| Robert Aldrich (August 9, 1918 -
December 5, 1983) was a United States film
director, writer and producer notable
for a number of films including What Ever Happened to Baby Jane?, Hush, Hush, Sweet Charlotte, and The Dirty Dozen.
Robert Burgess Aldrich was born in Cranston, Rhode
Island, the son of Lora Lawson
and newspaper publisher Edward B. Aldrich, and grandson of US Senator Nelson W. Aldrich. Robert was educated at Moses Brown School in Providence, Rhode Island and went to the University of Virginia to study economics. He
dropped out in 1941 to begin his film industry career with a minor job at RKO.
He quickly worked his way up the production ladder, as an assistant director he worked with men including Jean Renoir, Abraham Polonsky, Joseph Losey and
Charlie Chaplin.

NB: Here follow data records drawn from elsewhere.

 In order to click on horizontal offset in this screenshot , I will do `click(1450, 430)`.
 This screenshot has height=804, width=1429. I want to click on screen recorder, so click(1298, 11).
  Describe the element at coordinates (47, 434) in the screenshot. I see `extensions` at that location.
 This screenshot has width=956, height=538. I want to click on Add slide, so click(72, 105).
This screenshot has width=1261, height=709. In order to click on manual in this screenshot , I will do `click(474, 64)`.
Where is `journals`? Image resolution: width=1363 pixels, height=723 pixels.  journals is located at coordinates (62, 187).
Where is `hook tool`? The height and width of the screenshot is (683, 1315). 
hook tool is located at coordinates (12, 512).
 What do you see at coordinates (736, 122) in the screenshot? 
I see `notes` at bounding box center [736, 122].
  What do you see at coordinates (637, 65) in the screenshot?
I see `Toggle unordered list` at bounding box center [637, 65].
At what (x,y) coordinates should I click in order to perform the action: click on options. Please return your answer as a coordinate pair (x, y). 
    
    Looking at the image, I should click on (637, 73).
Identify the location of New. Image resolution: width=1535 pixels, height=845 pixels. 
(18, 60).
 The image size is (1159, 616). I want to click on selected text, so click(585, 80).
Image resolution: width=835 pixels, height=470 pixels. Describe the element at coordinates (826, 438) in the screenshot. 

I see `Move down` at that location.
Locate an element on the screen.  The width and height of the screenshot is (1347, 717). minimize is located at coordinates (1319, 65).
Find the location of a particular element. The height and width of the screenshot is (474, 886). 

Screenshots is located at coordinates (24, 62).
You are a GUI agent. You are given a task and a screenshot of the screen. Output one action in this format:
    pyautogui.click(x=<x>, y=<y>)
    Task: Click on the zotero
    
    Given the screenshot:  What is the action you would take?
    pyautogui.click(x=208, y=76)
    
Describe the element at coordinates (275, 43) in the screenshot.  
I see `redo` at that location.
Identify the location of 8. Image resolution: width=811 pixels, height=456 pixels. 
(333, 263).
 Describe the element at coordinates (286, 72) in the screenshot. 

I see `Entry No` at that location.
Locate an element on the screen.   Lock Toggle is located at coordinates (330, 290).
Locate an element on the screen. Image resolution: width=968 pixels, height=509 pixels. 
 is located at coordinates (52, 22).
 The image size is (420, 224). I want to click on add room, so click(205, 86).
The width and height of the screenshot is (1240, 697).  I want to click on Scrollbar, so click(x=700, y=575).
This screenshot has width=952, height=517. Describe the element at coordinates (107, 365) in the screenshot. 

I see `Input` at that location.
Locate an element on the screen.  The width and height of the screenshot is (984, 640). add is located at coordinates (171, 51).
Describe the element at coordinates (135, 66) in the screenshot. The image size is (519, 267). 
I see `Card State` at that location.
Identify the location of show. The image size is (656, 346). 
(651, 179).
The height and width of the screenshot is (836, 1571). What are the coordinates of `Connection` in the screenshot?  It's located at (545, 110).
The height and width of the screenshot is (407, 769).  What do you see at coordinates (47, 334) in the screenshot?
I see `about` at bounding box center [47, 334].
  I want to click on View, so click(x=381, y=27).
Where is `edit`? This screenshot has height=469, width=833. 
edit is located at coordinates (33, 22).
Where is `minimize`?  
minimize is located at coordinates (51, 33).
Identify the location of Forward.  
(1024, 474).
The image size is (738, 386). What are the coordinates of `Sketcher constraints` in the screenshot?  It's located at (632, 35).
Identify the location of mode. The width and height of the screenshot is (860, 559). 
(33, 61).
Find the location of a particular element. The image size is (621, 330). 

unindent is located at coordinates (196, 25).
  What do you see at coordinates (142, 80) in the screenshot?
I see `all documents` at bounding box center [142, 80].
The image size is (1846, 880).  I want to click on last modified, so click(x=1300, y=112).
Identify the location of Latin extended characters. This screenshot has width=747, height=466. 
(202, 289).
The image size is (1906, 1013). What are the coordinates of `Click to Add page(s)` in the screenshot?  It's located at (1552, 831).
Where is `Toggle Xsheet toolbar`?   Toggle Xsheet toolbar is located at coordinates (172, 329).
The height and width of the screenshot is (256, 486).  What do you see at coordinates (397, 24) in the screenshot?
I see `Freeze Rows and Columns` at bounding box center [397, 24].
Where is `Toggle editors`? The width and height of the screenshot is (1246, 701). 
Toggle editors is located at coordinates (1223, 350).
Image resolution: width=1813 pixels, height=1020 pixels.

He moved into television direction in the 1950s and
directed his first feature film, The Big Leaguer, in 1954. In the 1950s Aldrich was a rare American example of the auteur, enforcing his own vision across a wide thematic range, with films like the noir classsic Kiss Me
Deadly, the adaptation of Clifford Odets' play about Hollywood The Big Knife (both 1955) and the
war film Attack! (1956).
In the 1960s he went on to direct a number of major commercial successes, such as the gothic What Ever Happened to Baby
Jane? (1962), the controversial The Killing of Sister George (1969) and the exemplar for many later war films, The Dirty Dozen (1967). The success of Dozen allowed him to set up
his own studio and finance his own films for a few years, but a series of flops returned him to Hollywood and a series of more
commercial films, such as The Longest Yard (1974). His
stunning Western from 1972 Ulzana's Raid is among the very best
of his works.
He had four children with his first wife Harriet Foster, all of whom became involved in the movie business: Adell Aldrich, William Aldrich, Alida Aldrich, and Kelly Aldrich. Robert and Harriet later divorced, and he married model Sybille Siegfried in 1965.